Ormai in pianta stabile a Roma, padre e figlio lavorano su scelte sorprendenti e investimenti importanti

Redazione

Un anno dopo, Roma aspetta ancora di conoscere Dan e Ryan Friedkin, anche se entrambi in città sono presentissimi. Come scrive Matteo Pinci su repubblica.it, solo vivendo qui padre e figlio potevano entrare in quella trama di relazioni che da sempre costituisce lo strato su cui a Roma vengono prese le decisioni che contano. I Friedkin hanno accartocciato il progetto di Tor di Valle: 9 anni e 80 milioni in fumo, spariti senza mettere una sola pietra.

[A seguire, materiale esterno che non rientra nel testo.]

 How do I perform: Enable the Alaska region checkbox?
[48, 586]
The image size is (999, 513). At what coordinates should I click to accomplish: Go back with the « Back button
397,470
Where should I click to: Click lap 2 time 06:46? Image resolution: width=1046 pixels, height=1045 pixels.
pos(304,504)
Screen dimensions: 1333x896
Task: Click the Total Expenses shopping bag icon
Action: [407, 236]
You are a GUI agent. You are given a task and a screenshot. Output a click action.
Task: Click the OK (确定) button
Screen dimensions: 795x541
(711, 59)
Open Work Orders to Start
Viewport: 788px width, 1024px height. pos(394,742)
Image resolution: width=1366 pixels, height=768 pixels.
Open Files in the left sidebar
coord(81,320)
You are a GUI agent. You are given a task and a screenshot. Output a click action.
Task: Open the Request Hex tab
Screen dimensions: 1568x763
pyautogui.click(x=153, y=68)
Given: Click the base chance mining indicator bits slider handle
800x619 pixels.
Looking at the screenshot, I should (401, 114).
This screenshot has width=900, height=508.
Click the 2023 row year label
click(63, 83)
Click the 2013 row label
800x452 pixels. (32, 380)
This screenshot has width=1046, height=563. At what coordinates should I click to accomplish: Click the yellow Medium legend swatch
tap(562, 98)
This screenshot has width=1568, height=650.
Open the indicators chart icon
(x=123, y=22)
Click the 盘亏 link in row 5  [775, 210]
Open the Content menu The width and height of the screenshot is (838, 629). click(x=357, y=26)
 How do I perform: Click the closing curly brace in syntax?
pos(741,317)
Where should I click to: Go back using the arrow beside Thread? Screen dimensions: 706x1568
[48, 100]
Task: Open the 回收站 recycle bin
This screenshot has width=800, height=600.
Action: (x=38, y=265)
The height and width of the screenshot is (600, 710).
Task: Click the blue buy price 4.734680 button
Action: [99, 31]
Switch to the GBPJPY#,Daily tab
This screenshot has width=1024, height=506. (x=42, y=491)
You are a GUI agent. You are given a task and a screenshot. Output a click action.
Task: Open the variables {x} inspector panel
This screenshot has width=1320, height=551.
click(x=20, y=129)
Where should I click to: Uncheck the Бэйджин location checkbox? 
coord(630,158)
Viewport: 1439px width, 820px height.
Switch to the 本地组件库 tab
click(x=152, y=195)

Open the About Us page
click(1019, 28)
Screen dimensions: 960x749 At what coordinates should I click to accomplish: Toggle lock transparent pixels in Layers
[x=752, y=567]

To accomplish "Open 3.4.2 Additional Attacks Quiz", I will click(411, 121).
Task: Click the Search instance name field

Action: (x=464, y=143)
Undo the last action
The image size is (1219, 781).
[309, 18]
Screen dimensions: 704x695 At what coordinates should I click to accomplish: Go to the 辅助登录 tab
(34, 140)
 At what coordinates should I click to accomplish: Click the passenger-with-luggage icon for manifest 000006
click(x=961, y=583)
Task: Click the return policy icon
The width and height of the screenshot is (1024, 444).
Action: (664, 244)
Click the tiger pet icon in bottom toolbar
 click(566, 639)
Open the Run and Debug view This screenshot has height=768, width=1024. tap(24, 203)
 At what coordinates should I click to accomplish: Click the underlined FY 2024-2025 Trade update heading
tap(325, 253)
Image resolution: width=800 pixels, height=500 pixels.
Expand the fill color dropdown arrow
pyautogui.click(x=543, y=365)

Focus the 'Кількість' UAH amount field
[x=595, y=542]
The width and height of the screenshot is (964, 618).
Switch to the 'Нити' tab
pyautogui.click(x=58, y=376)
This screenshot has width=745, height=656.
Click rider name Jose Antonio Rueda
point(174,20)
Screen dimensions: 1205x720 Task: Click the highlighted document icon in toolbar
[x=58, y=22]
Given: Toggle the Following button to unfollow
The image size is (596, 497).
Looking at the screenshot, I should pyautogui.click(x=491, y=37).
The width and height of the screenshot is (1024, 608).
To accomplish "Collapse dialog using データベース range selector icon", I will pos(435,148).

Per la nuova proprietà quel progetto così dispendioso in termini di opere pubbliche era irrealizzabile. Hanno inquadrato un'altra area, tra la via Ostiense e Marconi, accanto allo storico quartiere Testaccio. Avevano scommesso su due carte: Maurizio Costanzo, spin doctor di Virginia Raggi, e Stefano Scalera, ex braccio destro di Gualtieri al Mef. Le elezioni amministrative hanno lasciato in piedi solo la seconda, in attesa del ballottaggio che incoronerà il sindaco. Paradossalmente, una mano a realizzare il nuovo stadio potrebbe averla data il ponte dell'Industria andato in fiamme sabato notte: per il nuovo sindaco, l'occasione di ripensare l'intera area. I soldi di un privato con un interesse forte rappresentano una prospettiva suggestiva: immaginarci al centro un nuovo stadio, a quel punto, sarebbe persino banale.